Nie rozumiem, dlaczego Lewandowski nie jest zapraszany do kampanii promujących Polskę na świecie, to duże niedopatrzenie
– mówi branżowemu portalowi wirtualnemedia.pl Adam Pawlukiewicz z Pentagon24.
I trudno się dziwić. Skromny chłopak z podwarszawskiego Leszna wszedł na piłkarski szczyt. Przy tym włącza się w akcje humanitarne i społeczne. Razem ze swoją uroczą żoną tworzą duet, który swoją popularnością przypomina nieco słynne małżeństwo Beckhamów. Reklama Polski gotowa, tym bardziej że państwo Lewandowscy nie zapominają, skąd pochodzą i kim są. Wystarczy wspomnieć udział naszego strzelca wyborowego w akcji „Nie wstydzę się Jezusa” czy jego deklaracje po triumfie w finale Ligi Mistrzów.

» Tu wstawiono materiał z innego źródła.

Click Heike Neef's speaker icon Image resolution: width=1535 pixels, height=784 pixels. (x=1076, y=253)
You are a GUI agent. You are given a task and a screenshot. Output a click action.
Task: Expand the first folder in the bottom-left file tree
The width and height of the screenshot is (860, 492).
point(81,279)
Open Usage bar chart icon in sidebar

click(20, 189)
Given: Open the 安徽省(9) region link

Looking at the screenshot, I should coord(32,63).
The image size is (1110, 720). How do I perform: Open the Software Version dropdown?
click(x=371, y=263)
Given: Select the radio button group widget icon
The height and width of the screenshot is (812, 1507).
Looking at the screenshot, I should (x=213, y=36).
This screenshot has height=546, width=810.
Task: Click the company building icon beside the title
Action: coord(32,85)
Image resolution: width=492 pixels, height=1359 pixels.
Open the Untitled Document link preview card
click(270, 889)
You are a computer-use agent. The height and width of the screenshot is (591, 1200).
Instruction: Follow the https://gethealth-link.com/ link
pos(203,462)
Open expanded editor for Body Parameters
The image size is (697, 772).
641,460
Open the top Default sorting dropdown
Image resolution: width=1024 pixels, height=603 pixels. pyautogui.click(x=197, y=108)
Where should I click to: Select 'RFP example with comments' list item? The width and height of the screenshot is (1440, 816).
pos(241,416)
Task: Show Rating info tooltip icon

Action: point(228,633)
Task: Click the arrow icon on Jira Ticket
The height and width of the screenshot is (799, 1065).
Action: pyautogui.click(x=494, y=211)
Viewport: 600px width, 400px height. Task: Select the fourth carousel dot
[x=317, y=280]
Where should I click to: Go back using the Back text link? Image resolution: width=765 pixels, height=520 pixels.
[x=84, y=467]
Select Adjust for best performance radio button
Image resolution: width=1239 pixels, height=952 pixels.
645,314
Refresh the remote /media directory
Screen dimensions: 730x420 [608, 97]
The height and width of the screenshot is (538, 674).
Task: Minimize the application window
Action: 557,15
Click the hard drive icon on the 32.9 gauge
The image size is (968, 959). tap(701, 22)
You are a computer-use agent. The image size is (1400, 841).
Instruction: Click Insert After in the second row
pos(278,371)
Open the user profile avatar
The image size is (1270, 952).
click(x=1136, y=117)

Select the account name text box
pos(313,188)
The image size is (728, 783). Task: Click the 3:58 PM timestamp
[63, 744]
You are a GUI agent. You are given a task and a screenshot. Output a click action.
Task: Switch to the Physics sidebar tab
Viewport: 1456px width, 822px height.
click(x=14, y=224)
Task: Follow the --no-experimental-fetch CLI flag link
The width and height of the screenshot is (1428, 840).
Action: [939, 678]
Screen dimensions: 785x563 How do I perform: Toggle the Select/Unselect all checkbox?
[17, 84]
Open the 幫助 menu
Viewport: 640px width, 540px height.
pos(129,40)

W nadziei na odniesienia do „Lewego” wchodzę na stronę Polskiej Fundacji Narodowej na Facebooku. A tu… Ani słowa o kapitanie reprezentacji Polski! Żadnej wzmianki przed finałem w Lizbonie i po nim. Tak jak nie było też wzmianek o b. mistrzyni UFC Joannie Jędrzejczyk czy reprezentującej Brazylię Ariane Lipski, która sama wspomina o swoich polskich korzeniach, a 11 listopada publikuje zdjęcie z Marszu Niepodległości.
Zamiast tego PFN serwuje nam newsy, które mogą zainteresować grono jej pracowników. Historyczne rocznice, anonimowe twarze, oklepane frazesy. Umieralnia. Za ostro? Przypominam, że to instytucja żyjąca z pieniędzy podatników. To nie jest organizacja dobroczynna. Ma swoje zadania i jej psim obowiązkiem jest gryźć trawę na drodze ich realizacji.
Zamiast promocji… jacht
Być może Facebook to zawodne narzędzie. Wpisuję hasło „Polska Fundacja Narodowa” w wyszukiwarkę Google i wyskakuje mi informacja, że PFN wydała na zakup jachtu, który miał promować Polskę z okazji 100. rocznicy odzyskania niepodległości, aż 902 tys. euro. Nogi się uginają. Jacht wypromował nas jak cholera. Przesadzam? Proszę polać głowę zimną wodą i pomyśleć o sprawie na zdrowy chłopski rozum. Jaką wagę ma informacja, że w świat wypłynie jacht? Kogo to obchodzi, poza osobami bezpośrednio zainteresowanymi inicjatywą i niszowymi kręgami fanów żeglarstwa? Jaką moc marketingową ma taka informacja, zwłaszcza gdy weźmiemy pod uwagę gigantyczne koszty przedsięwzięcia?
Lepiej byłoby już wrzucić promowany post o „Lewym”. Administrator fejsa, który umie w „internety”, jest tańszy w utrzymaniu niż wysłanie jachtu. Ale pewnie się nie znam. Decydentom winszuję dobrego samopoczucia.